## Description of the task
Could you rewrite the lines below as a JSON list of strings, one string per line, leaving out any blank lines?

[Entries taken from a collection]

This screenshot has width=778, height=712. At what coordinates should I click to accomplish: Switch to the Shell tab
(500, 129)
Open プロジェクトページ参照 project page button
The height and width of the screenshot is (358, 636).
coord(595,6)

## Solution to the problem
[
  "This screenshot has width=778, height=712. At what coordinates should I click to accomplish: Switch to the Shell tab",
  "(500, 129)",
  "Open プロジェクトページ参照 project page button",
  "The height and width of the screenshot is (358, 636).",
  "coord(595,6)"
]